One recent Thursday at Julia Randall, students were making bookmarks to stow in treasure boxes for Mother’s Day. Kids previously affixed beads and shells atop the lids of small gourmet coffee cans that Thomason had spray painted red.
Students also created dress-shaped cards that read “I love mom,” but with a heart shape substituting for the word “love.”
“It’s fun, you should make one for your mother,” recommended Emma VanZile.
Thomason donates all of the materials used, but she said her Walmart customers help. Much of the art consists of everyday objects like egg cartons or paper towel rolls.
“I try to teach the kids that you don’t have to have a lot of money to have fun,” Thomason said. “When you’re throwing something away I’m thinking what I can do with it.”

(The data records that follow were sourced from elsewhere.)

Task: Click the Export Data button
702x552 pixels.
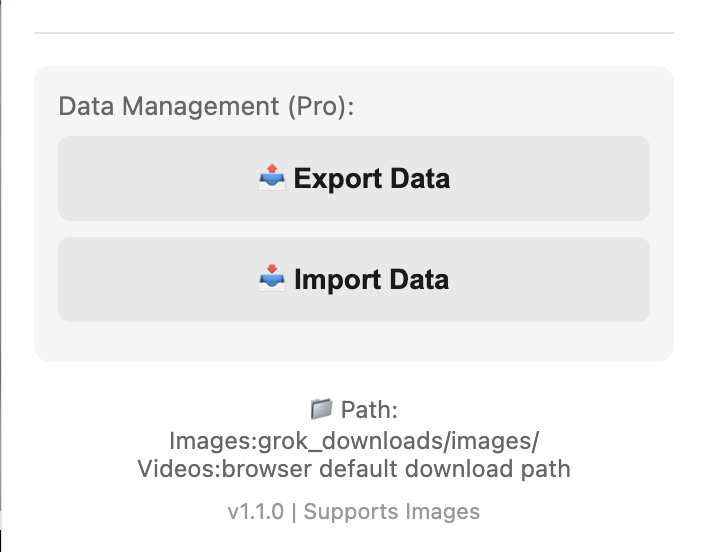Action: 354,179
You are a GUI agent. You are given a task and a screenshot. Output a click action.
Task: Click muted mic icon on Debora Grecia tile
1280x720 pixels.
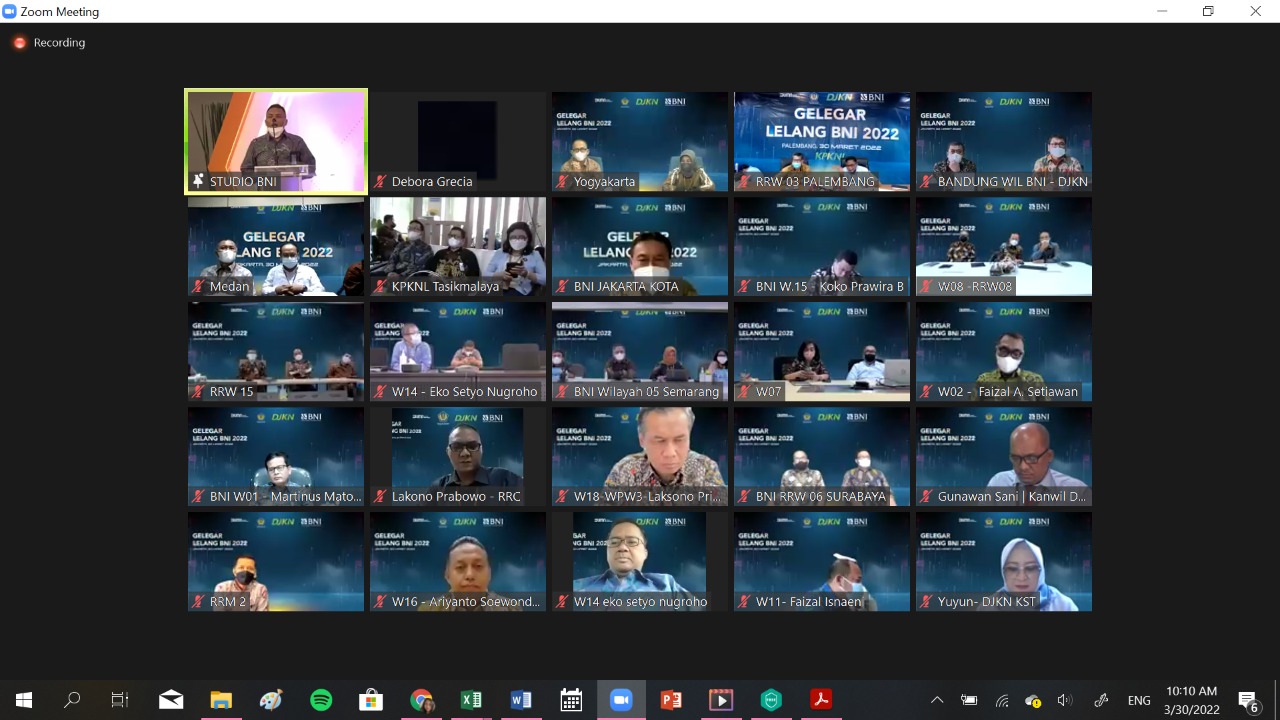380,182
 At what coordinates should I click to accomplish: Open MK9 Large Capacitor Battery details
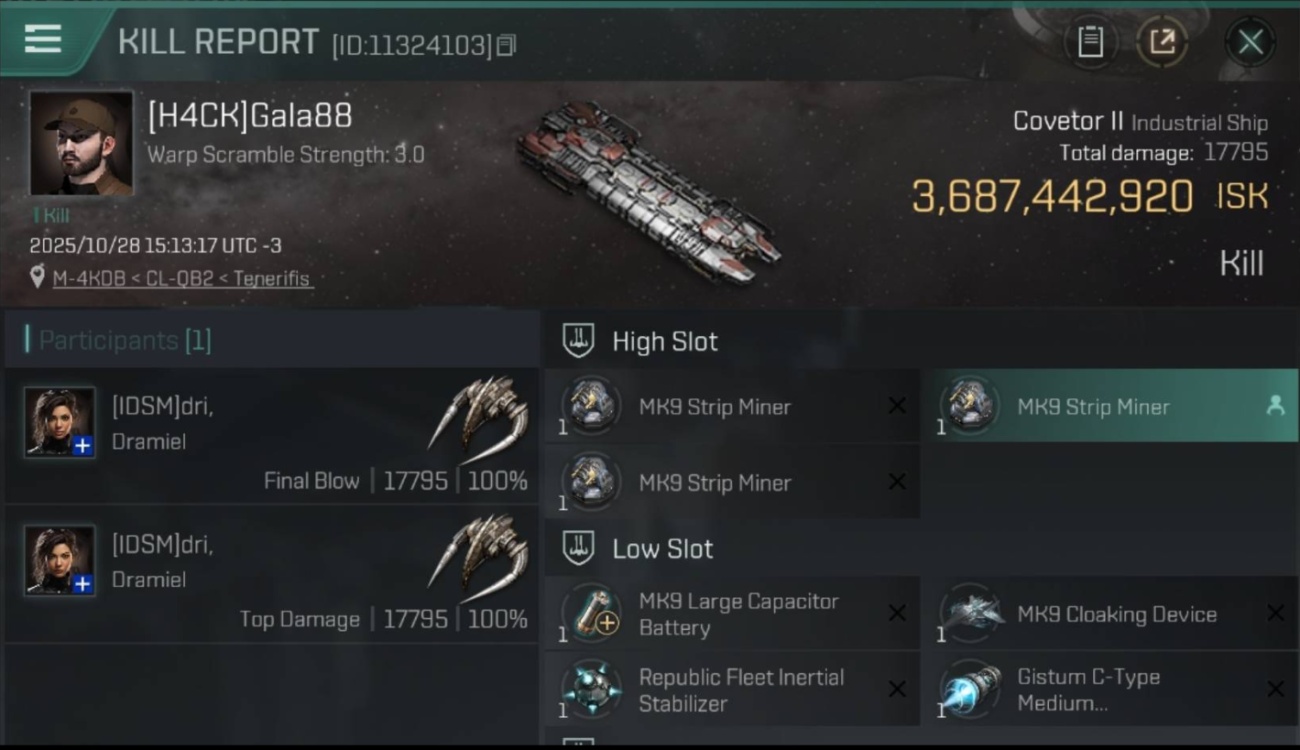tap(738, 614)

The quilt began when teacher Laura Hacker decided they should make something to decorate the new school.
Thomason decided on a quilt, and one of her Walmart coworkers who is a wildlife artist drew the tree on a piece of paper. After using the paper pattern to cut the tree, the kids helped Thomason sew it.
“They ran the peddle and I sewed,” Thomason said. She painted their hands red with a sponge brush dipped in paint, and the kids wrote their names in permanent marker.